* Task instructions
Please copy out everything in the listing from the line containing "Viewport: 1568px width, 730px" down to the line containing "to add holiday", keeping both of those lines, with 102 added to each coordinate in the answers.
--- start of Material to process ---
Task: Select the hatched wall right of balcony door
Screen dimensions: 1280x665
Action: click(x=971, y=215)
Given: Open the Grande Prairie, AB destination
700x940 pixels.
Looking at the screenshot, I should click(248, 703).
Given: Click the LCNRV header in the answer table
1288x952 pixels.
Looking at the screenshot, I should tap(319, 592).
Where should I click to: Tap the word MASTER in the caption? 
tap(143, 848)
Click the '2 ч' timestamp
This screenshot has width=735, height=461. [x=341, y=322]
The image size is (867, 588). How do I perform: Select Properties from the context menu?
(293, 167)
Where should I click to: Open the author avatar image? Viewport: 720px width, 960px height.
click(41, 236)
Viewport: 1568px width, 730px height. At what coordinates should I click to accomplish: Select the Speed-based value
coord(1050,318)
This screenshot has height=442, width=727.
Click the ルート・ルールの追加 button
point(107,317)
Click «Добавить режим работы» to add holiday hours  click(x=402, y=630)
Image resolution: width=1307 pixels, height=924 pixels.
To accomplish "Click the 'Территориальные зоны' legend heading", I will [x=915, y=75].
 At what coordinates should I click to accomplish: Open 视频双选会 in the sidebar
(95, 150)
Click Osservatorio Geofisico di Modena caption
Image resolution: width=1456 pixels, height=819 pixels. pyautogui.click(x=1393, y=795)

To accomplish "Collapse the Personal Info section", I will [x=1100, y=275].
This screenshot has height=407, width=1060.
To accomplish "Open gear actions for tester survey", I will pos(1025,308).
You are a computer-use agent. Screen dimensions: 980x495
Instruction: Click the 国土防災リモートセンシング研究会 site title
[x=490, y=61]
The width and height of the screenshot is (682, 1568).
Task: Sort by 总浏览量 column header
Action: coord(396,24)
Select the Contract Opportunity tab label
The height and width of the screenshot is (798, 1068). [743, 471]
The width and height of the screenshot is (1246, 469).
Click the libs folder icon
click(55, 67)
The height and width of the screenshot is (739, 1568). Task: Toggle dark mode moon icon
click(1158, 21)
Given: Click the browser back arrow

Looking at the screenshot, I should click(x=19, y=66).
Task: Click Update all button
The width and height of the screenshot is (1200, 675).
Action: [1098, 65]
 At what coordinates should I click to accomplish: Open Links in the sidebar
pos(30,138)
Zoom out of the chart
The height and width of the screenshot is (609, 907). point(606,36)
--- end of Material to process ---
* Result
Viewport: 1568px width, 730px height. At what coordinates should I click to accomplish: Select the Speed-based value
coord(1152,420)
This screenshot has height=442, width=727.
Click the ルート・ルールの追加 button
point(209,419)
Click «Добавить режим работы» to add holiday hours  click(x=504, y=732)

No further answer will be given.